• _About this exercise_:
Your job is to report every line of the entries that has "agent".

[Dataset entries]
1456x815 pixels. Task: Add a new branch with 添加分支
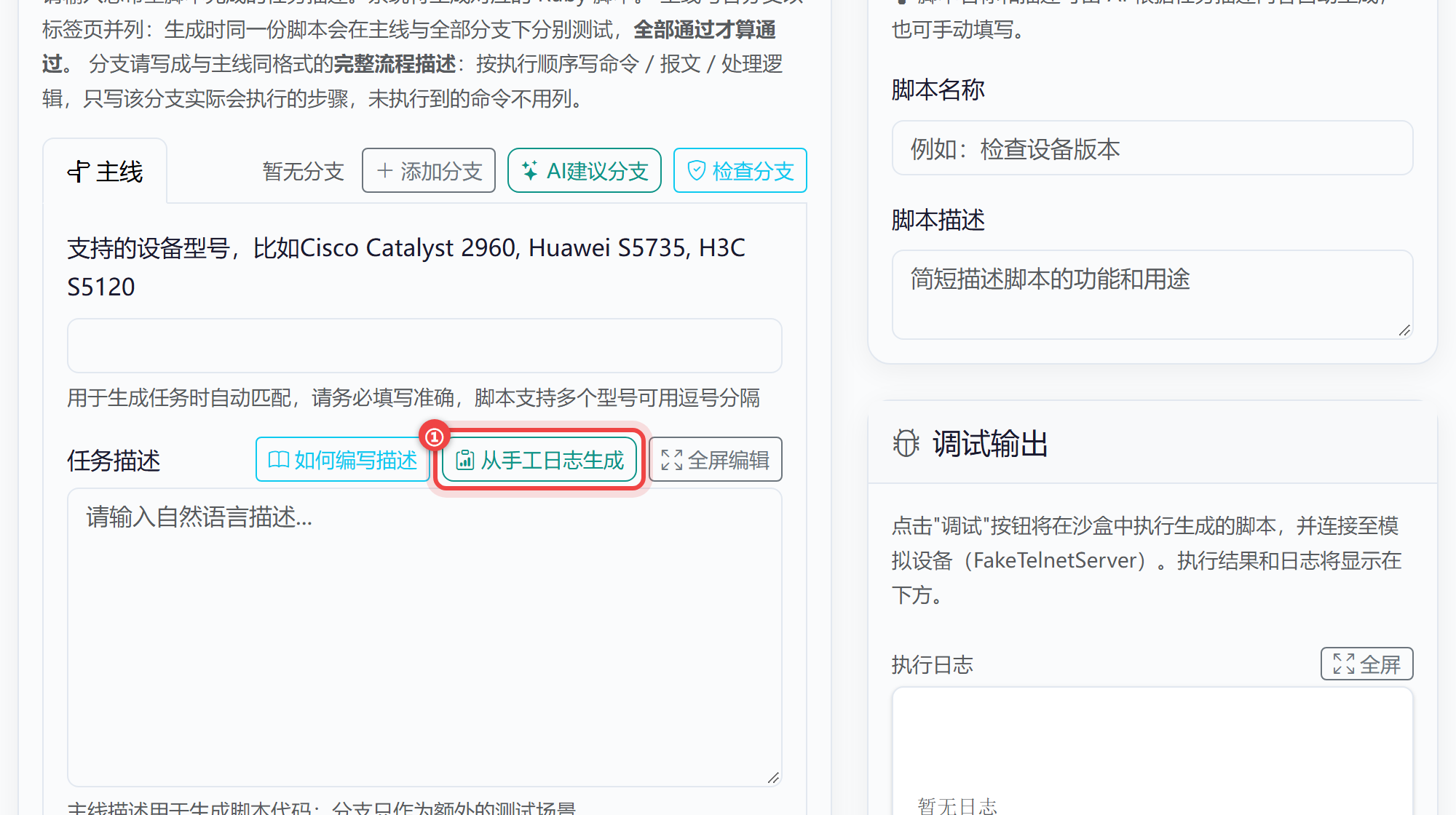[x=429, y=171]
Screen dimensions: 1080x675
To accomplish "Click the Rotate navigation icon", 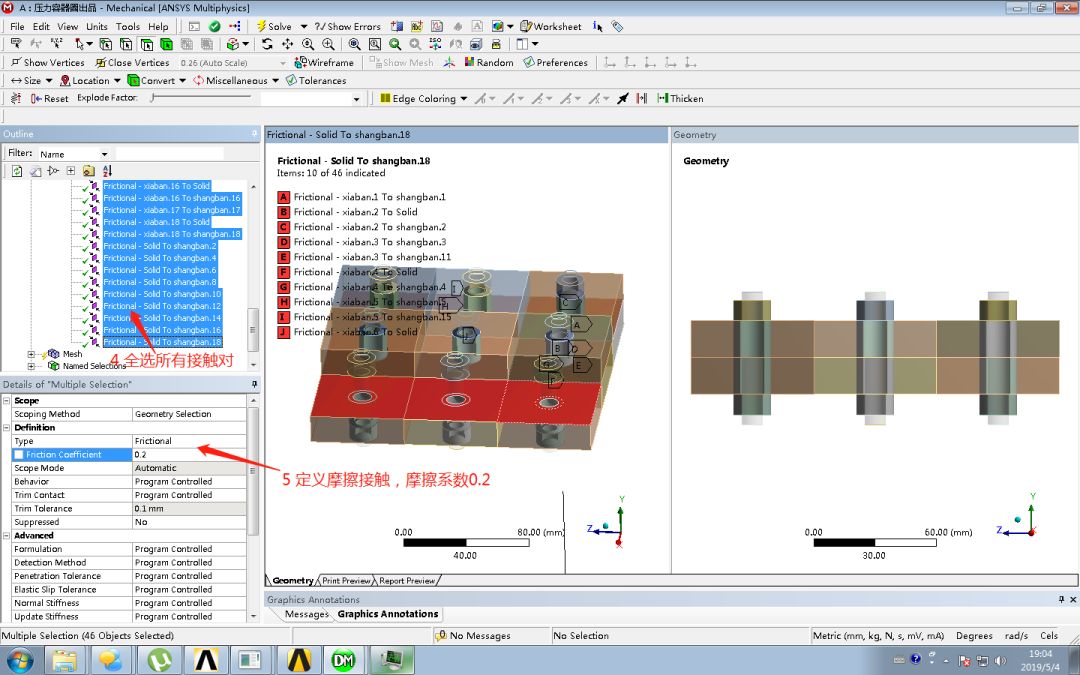I will point(268,43).
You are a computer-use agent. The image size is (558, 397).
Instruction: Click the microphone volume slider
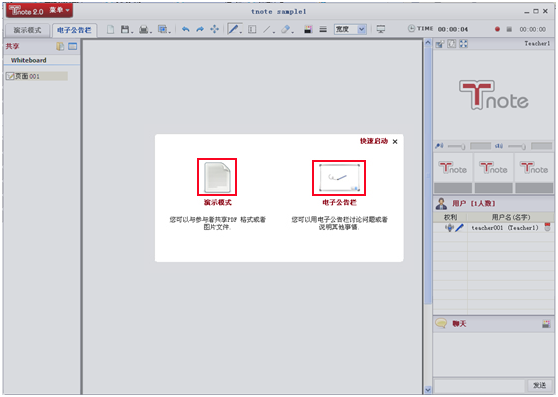[457, 146]
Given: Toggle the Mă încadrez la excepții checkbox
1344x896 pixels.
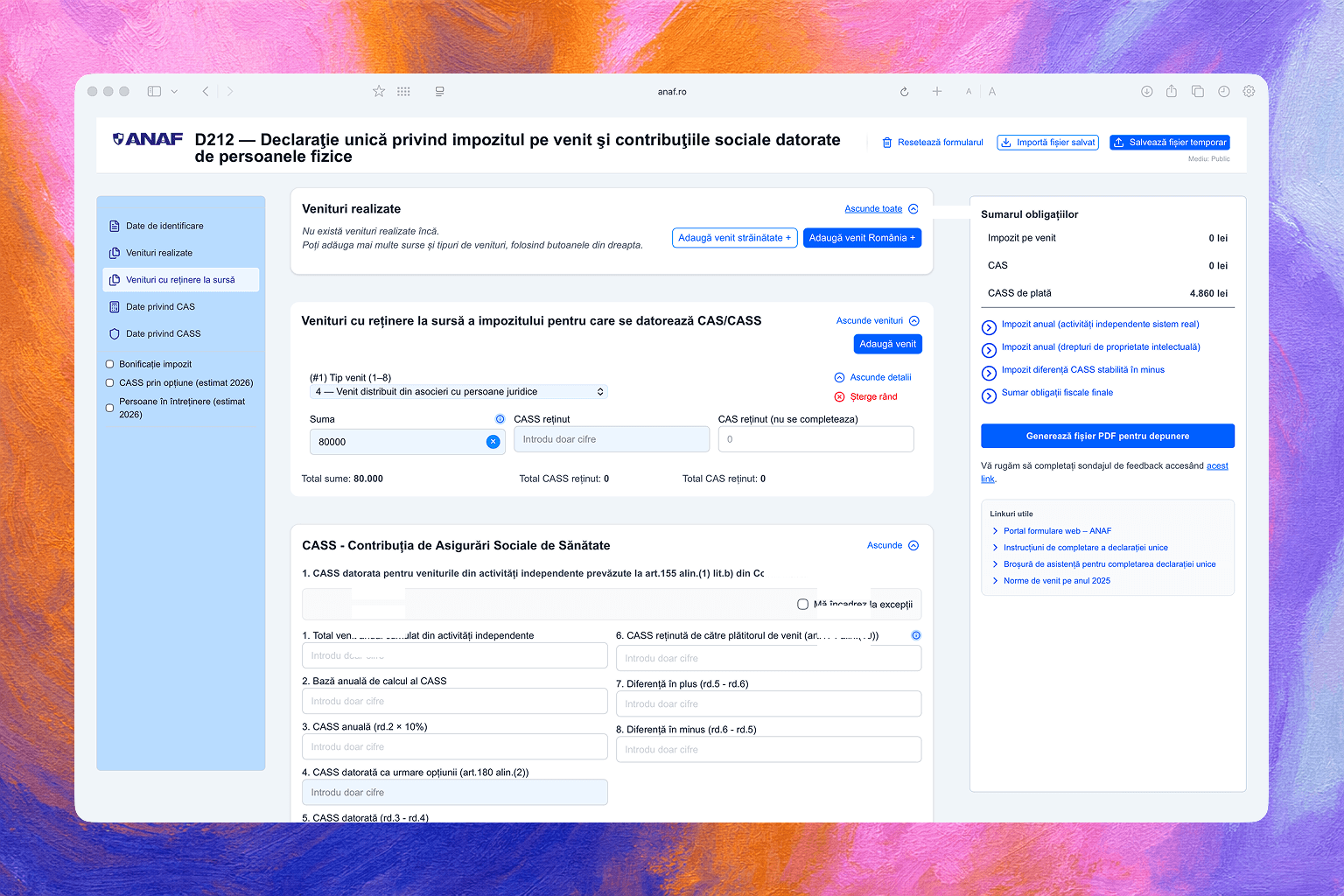Looking at the screenshot, I should click(x=802, y=604).
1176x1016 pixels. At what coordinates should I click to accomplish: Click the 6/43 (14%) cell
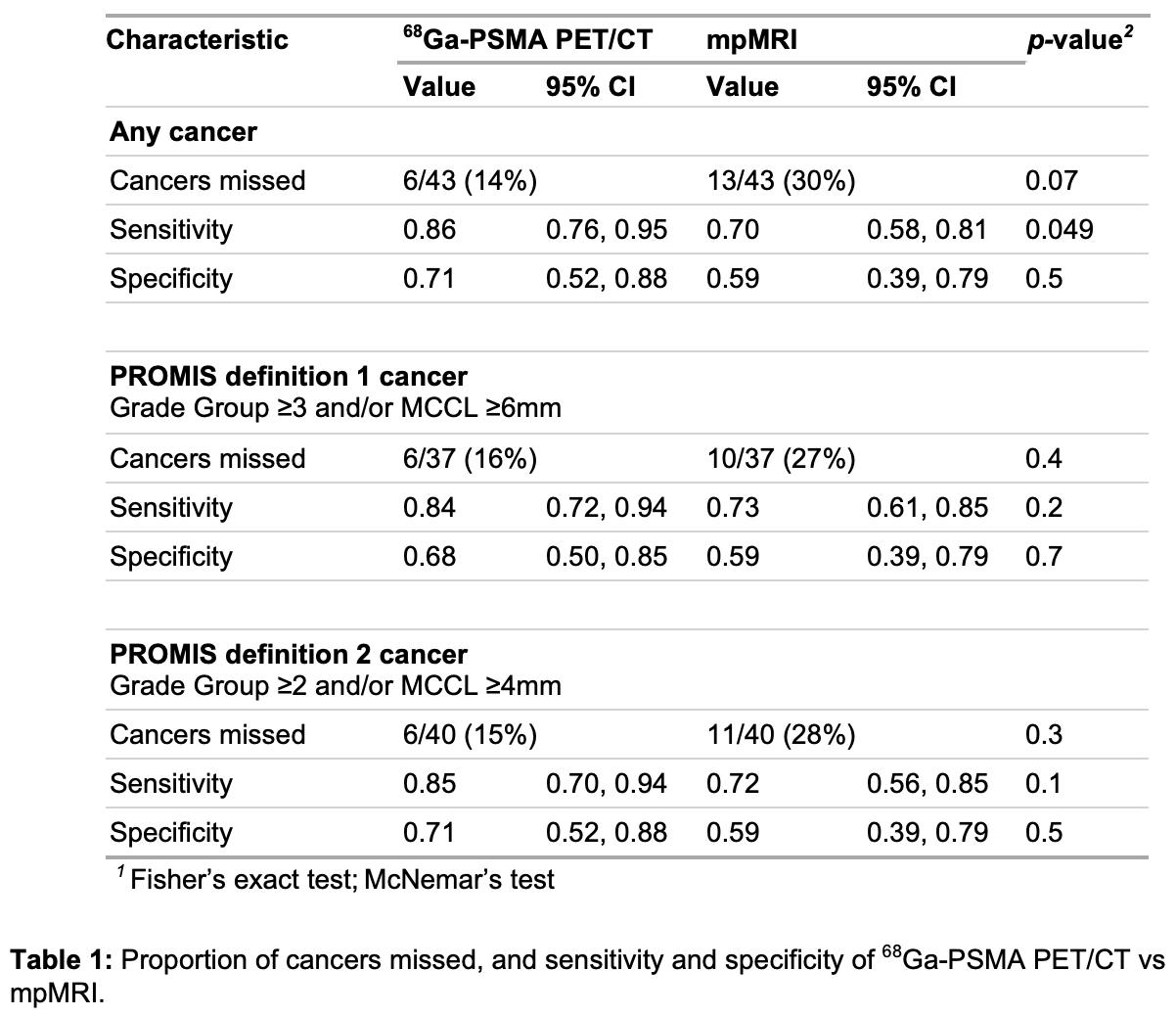pos(470,181)
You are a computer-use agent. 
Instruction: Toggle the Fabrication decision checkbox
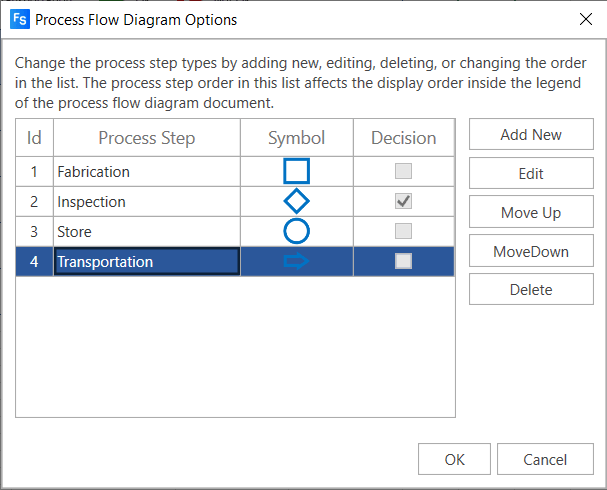tap(403, 172)
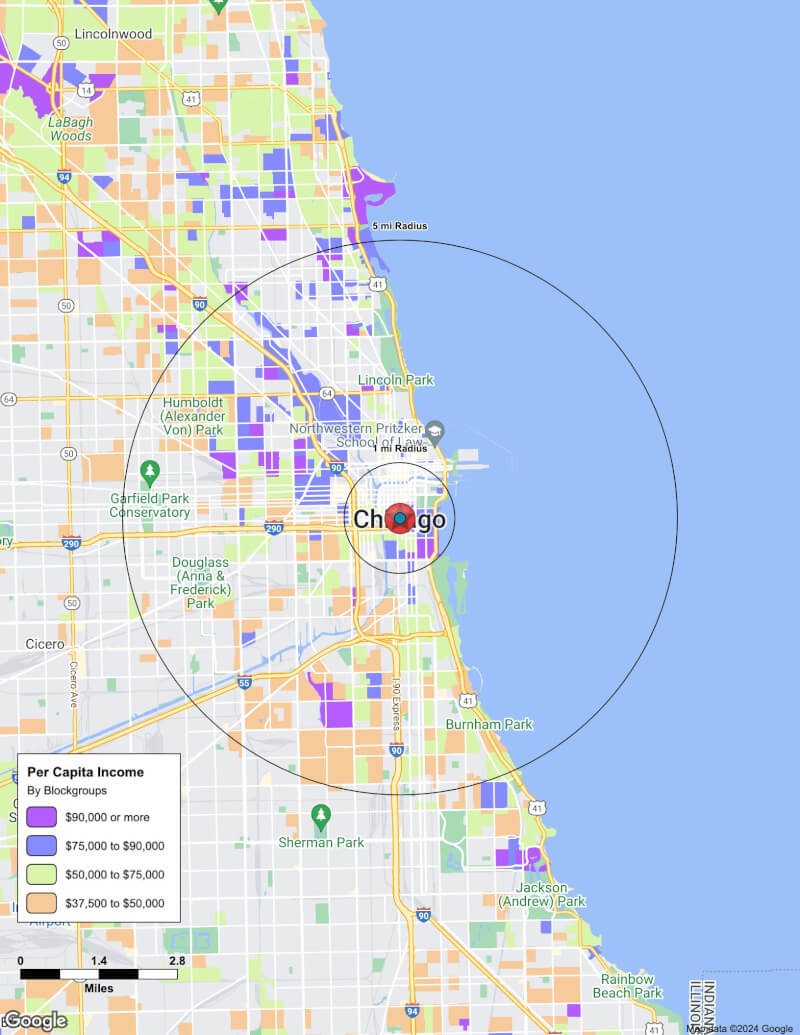Screen dimensions: 800x1035
Task: Click the Route 14 highway shield
Action: [87, 90]
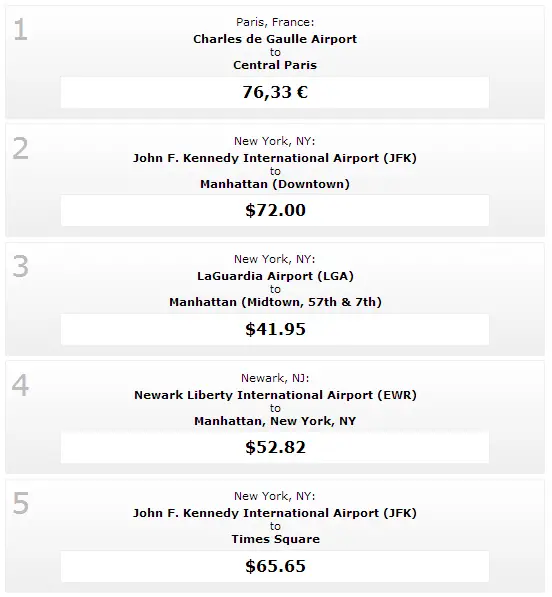Click the rank number 1 badge

click(21, 30)
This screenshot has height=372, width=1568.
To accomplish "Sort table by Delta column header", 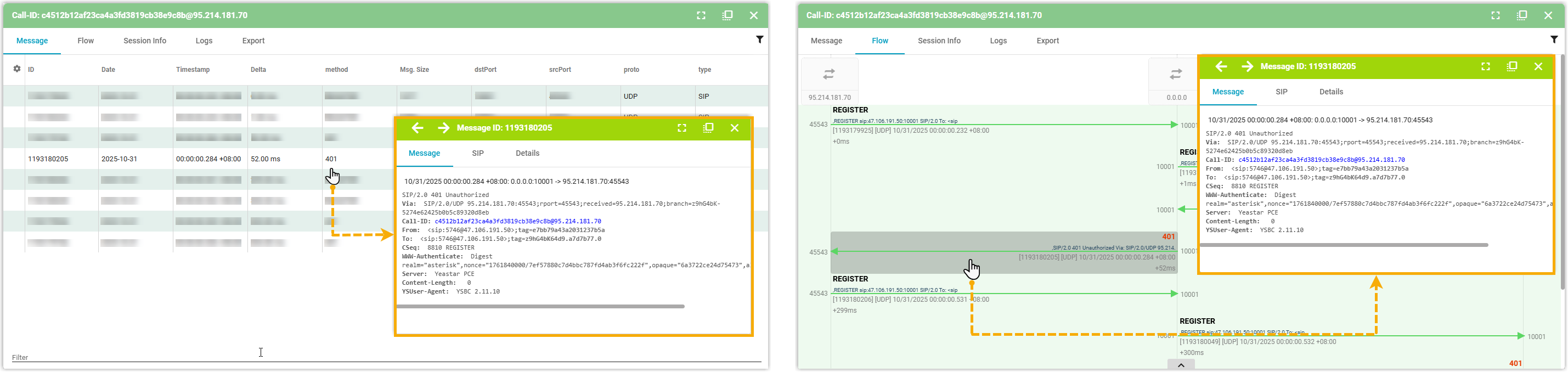I will [258, 70].
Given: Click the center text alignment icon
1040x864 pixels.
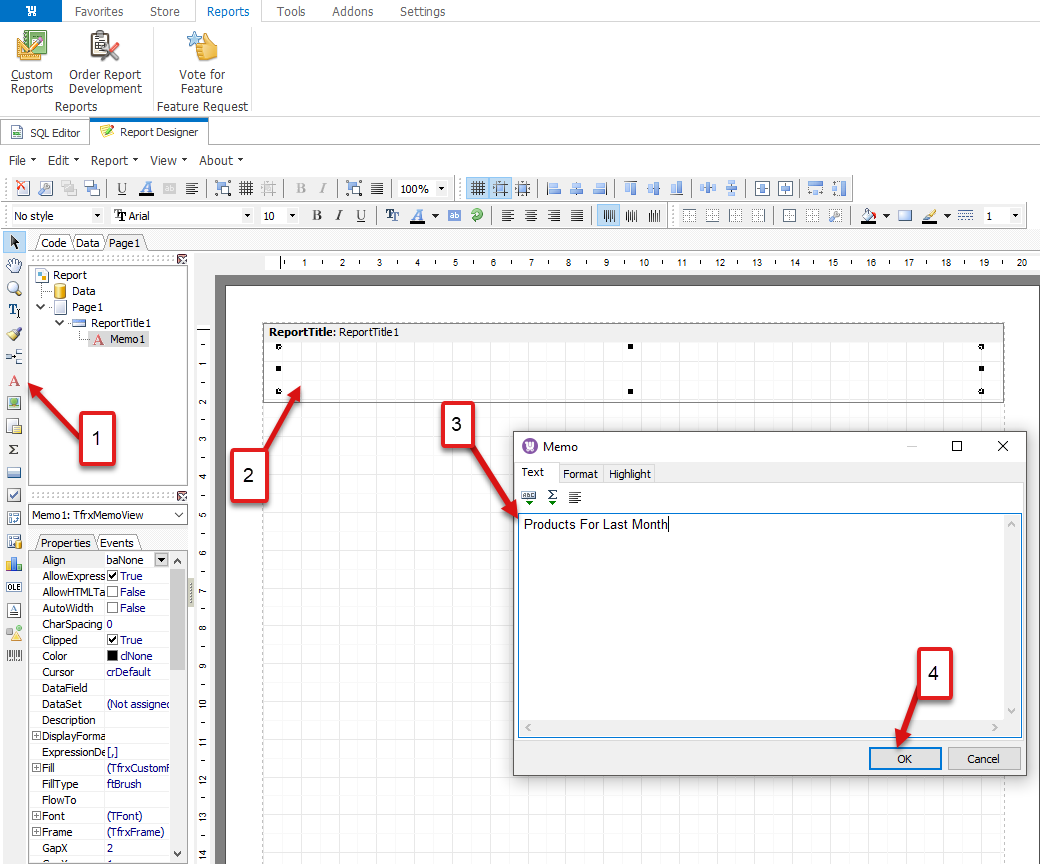Looking at the screenshot, I should tap(531, 216).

• _Worked solution_:
You are a computer-use agent. The image size is (558, 397).
You are a computer-use agent. 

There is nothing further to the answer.